§ Stored records:
------------------------------

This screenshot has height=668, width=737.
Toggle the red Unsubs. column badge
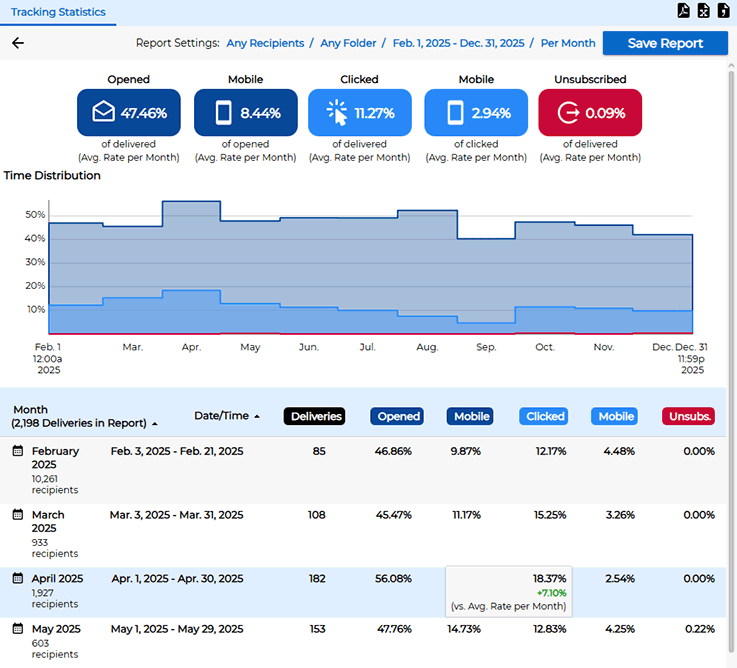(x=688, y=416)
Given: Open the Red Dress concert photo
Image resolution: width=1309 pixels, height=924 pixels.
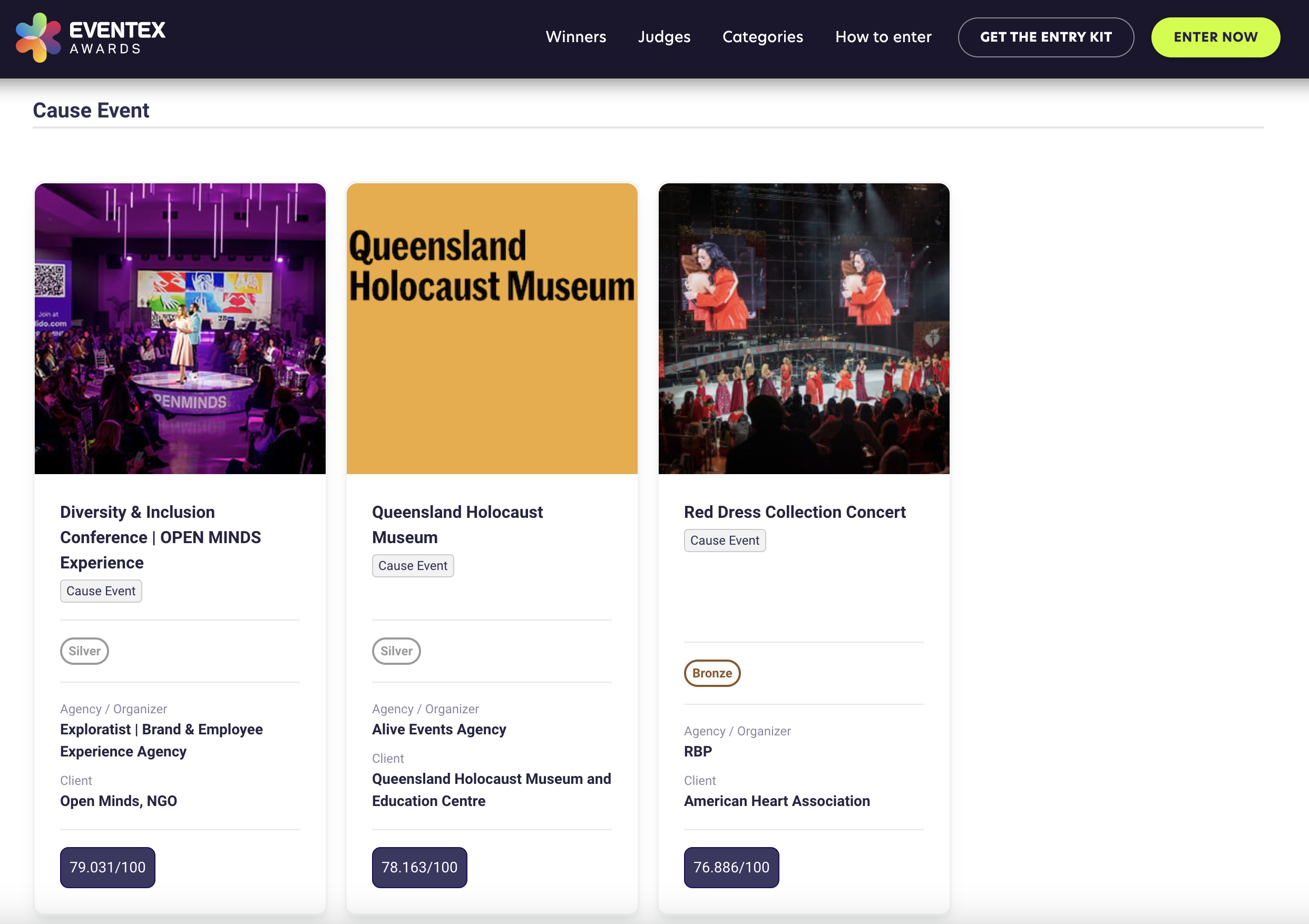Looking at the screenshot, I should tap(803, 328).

------------------------------

§ Task objective: Reproduce every line of the records above word for word, leaving out the pictures.

§ Task result:
This screenshot has height=668, width=737.
Toggle the red Unsubs. column badge
(x=688, y=416)
Given: Open the Red Dress concert photo
Image resolution: width=1309 pixels, height=924 pixels.
Looking at the screenshot, I should tap(803, 328).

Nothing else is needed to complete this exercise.